The most recent warning came courtesy of a report earlier this month by the Schwartz Center for Economic Policy Analysis at The New School. According to its calculations, in 2020, about 20 million Americans ages 55 and up needed assistance with daily tasks essential to living independently, from preparing meals to using the toilet. But almost 40% of those people — more than 8 million Americans — receive no help at all. Those who can’t get the help they need are at much greater risk of injury, disability and death.
Though younger generations expect this financial hit, they likely can’t afford it.

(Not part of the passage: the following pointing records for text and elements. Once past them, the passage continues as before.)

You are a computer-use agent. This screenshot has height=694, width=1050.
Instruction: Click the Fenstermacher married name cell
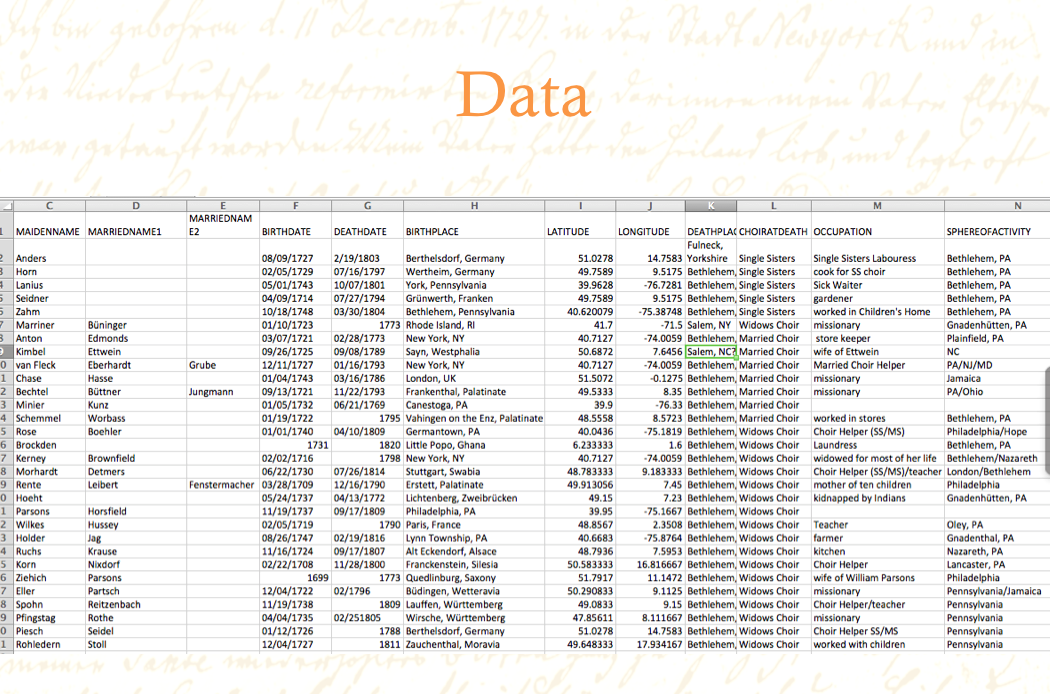(222, 485)
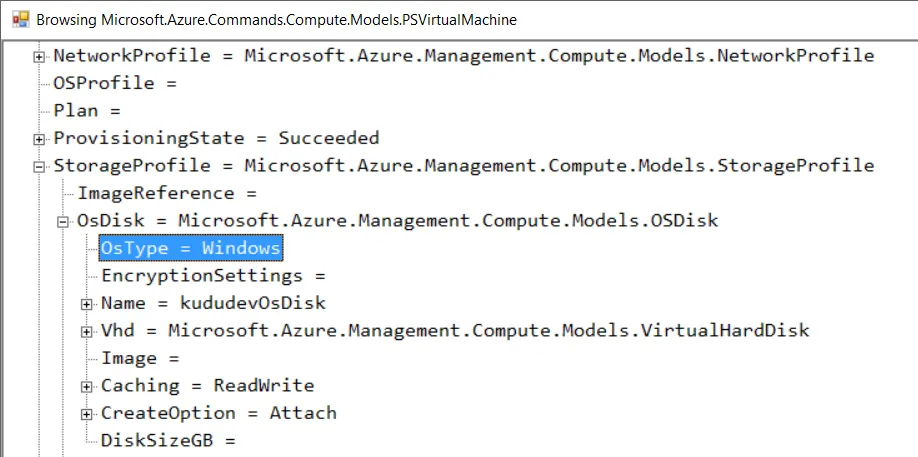
Task: Expand the ProvisioningState node
Action: [39, 139]
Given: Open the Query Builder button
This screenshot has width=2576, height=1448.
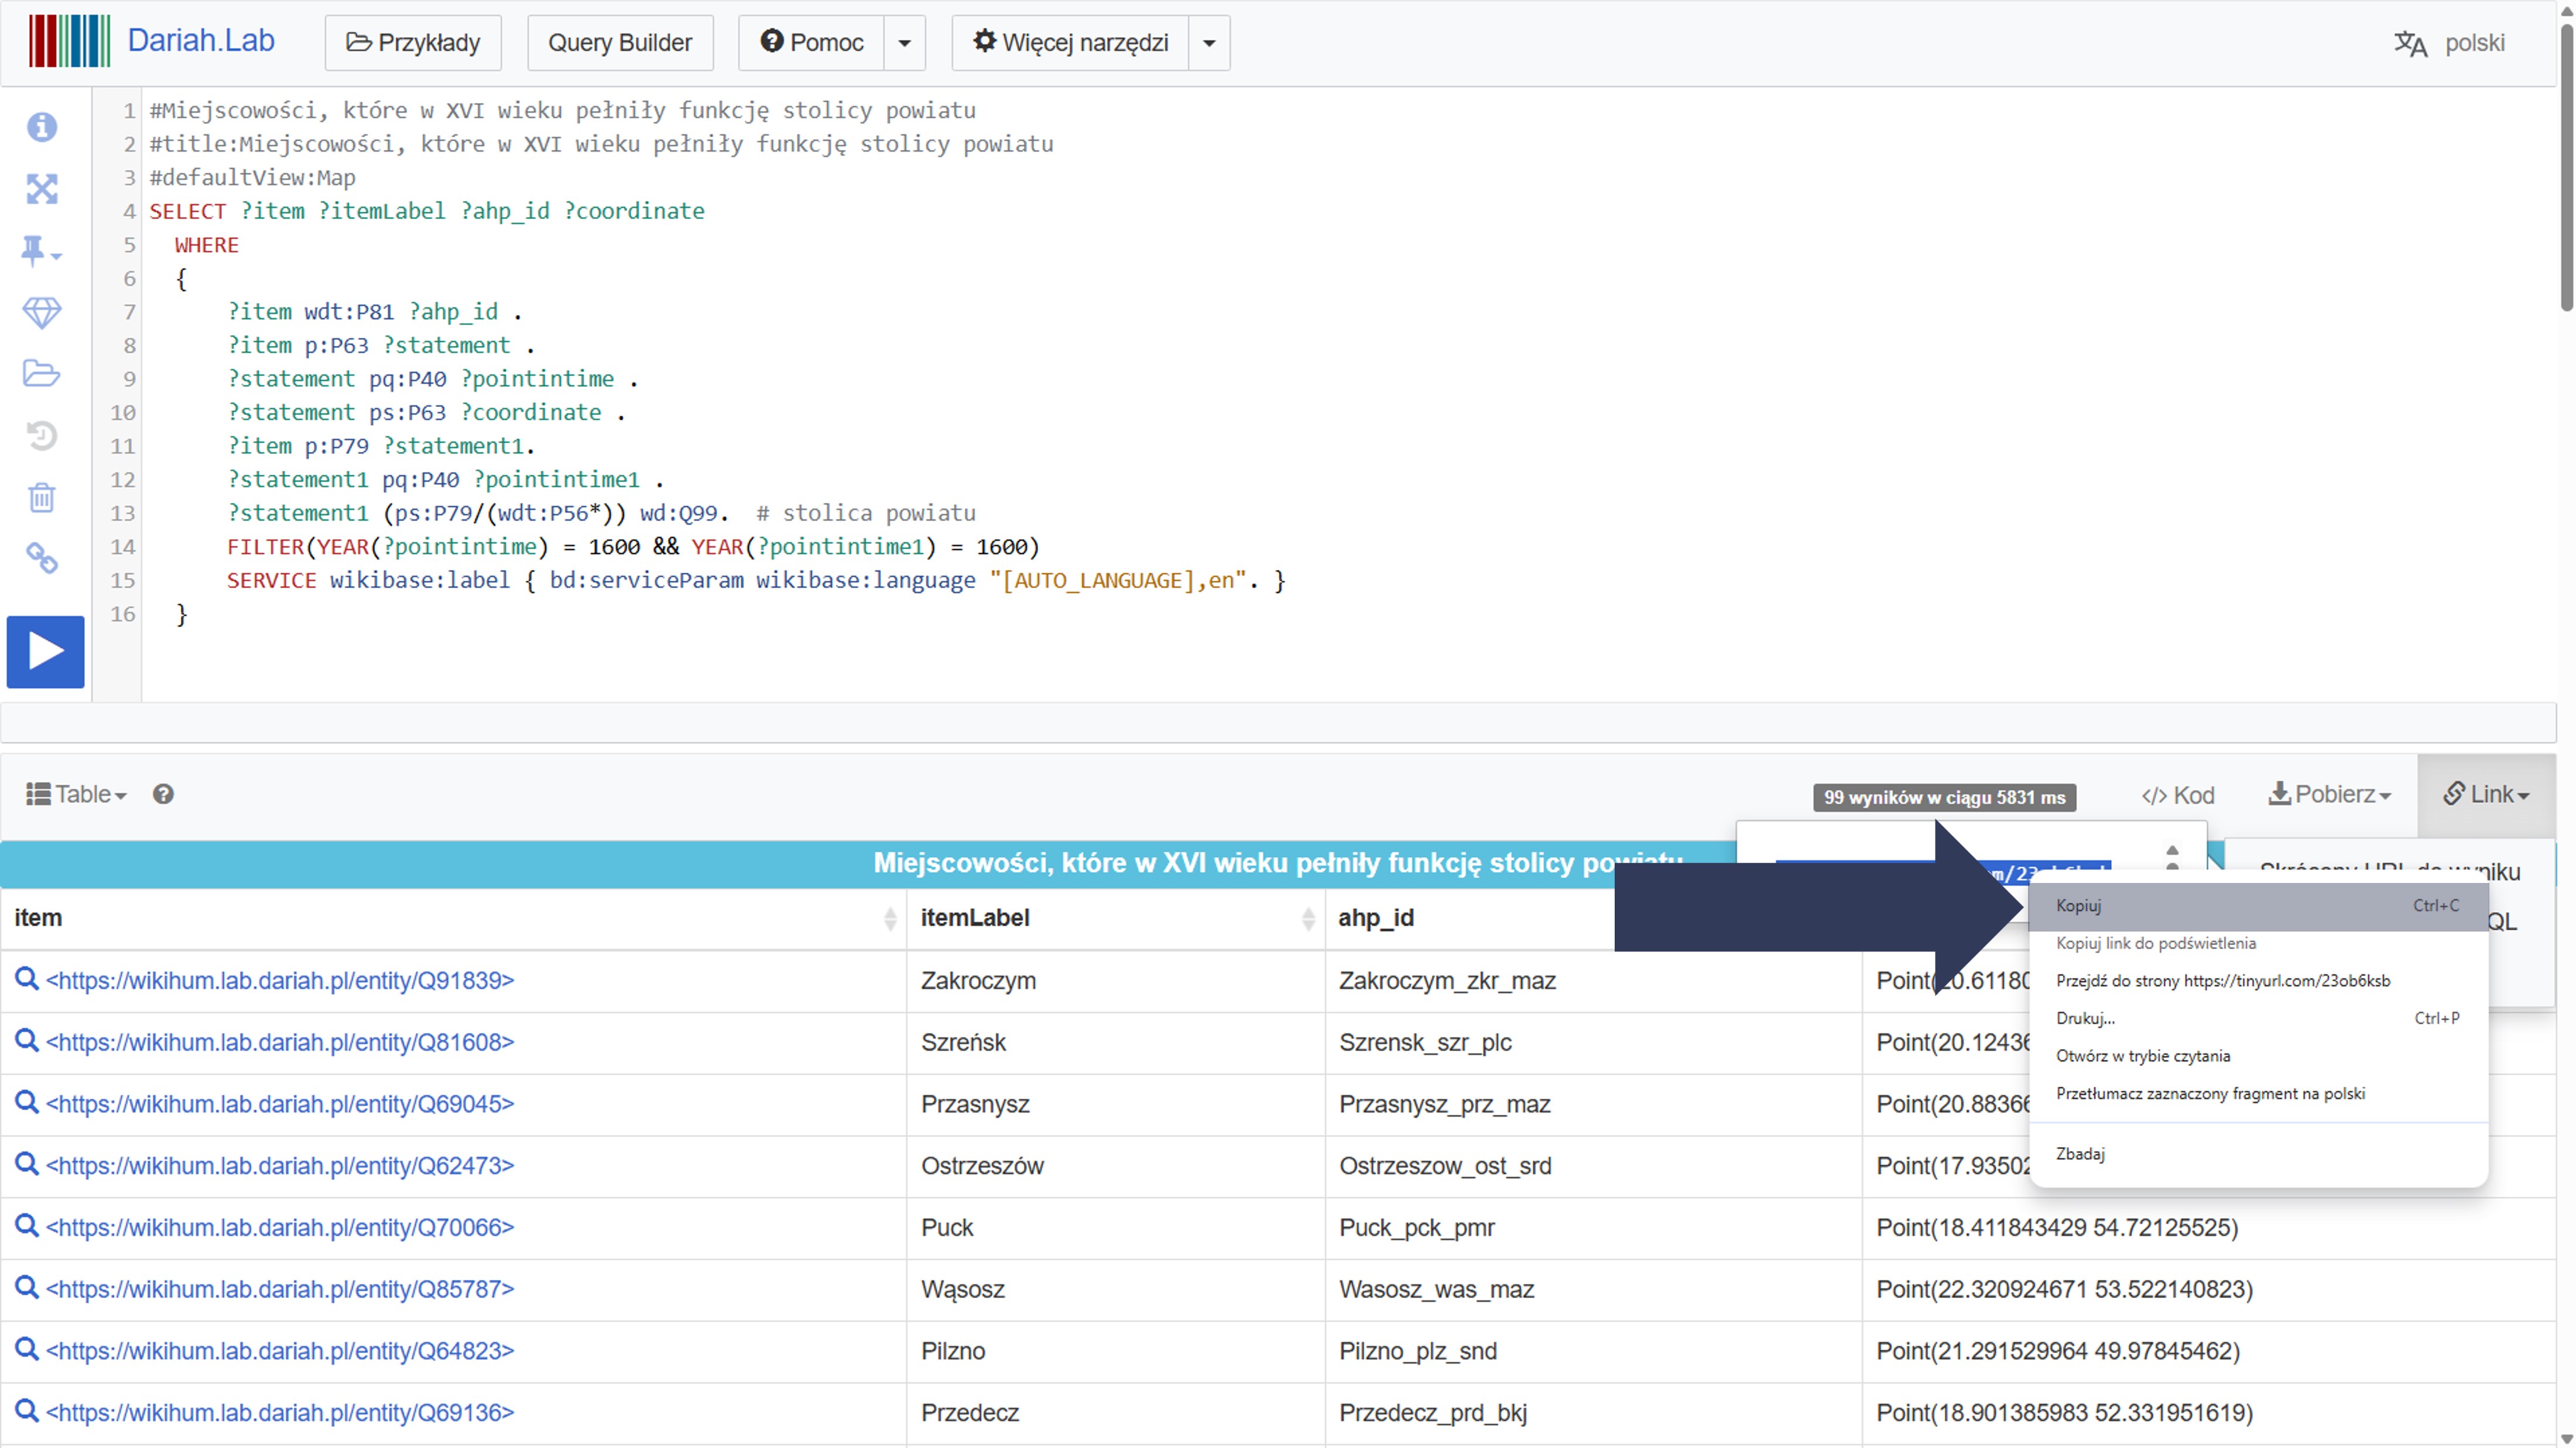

The breakdown in care is multifaceted. The vast majority of seniors say they want to grow old in their own homes. While Medicare excels at paying for immediate medical needs, it does not, for the most part, cover long-term home care. There are long wait lists for aides covered by Medicaid — a program meant to address the needs of those living in poverty or near poverty. The entire system pushes seniors to spend their final years in group settings, which can run the gamut from institutional nursing homes that accept government funds to four-star assisted living communities in which, when all services are totaled, can cost more than $10,000 a month.
The issues go on and on. Home health care aides perform physically challenging work for low pay. In the era of the Great Resignation, many are exiting the profession even as demand for their labor grows. The same is true for those working in nursing homes and assisted living complexes. There is even a shortage of geriatricians, the doctors best equipped to advise elderly Americans (and their concerned families).
As with child care, the assumption is that a close relation — usually female — will step in to provide uncompensated assistance. But all children have a parent or guardian responsible for their care. This is not true for the elderly, who might not have relatives living nearby — or any they are in contact with at all, an increasing likelihood in an age of fragmented families and a falling birthrate.
Still, care from a younger relative is indeed the most likely outcome. The New School’s research found that the most likely caretakers were children and grandchildren. And most younger Americans anticipate this: A poll conducted by The Associated Press and the NORC Center for Public Affairs Research, found a majority of Americans over the age of 40 say they expect to provide unpaid care to a family member over the next five years.
Yet, though younger generations expect this financial hit, they likely can’t afford it. It’s not simply lost work hours. According to a 2020 AARP study, 78% of unpaid caregivers spend their own funds on a family member or friend, at an average of $7,242 a year.
This crisis is simply unsustainable. And Washington gridlock has exacerbated it.
“The pressure of the growing elder care [crisis] stresses almost all families,” Teresa Ghilarducci, one of the authors of the New School report, told me. The damage isn’t just financial. Child care comes with a timeline of sorts: children get older and need less assistance. The end is a triumph: an independent adult. Elder care is, sadly, the opposite. The need gets greater and greater and greater, there is no predictability about it, and it is one emotional gut punch after the other. We expect to help infant children with their toiletry needs. No one can prepare for the day they need to do the same for a parent.
This crisis is simply unsustainable. And Washington gridlock has exacerbated it. Sen. Bernie Sanders’ pitch for Medicare for All — would have paid for desperately needed senior care in-home needs — was dismissed as fantastical. Biden’s Build Back Better plan initially allocated $400 billion to in-home care for the elderly and disabled, understanding, correctly, that caretaking is simply human infrastructure. The proposal was itself a bandage on a gaping wound — and it didn’t make it into the final bill to pass Congress.
No country comes even close to spending as much on health care as the United States, yet, as The New York Times recently reported, many other wealthy nations spend more of their gross domestic product on seniors’ long-term care needs. Our elder care crisis is, in many ways, a perfect example of what I’ve called America’s can’t-do mindset: a passive acceptance by voters of an intolerable situation. But inaction isn’t acceptable. There are 58 million people ages 65 and older in the United States, and they make up 17% of the population. Another 10,000 people join their ranks every day and will continue to do so through the end of the decade. By 2040, 1 in 5 Americans will count as elderly. They — and their families — need better than the failed status quo.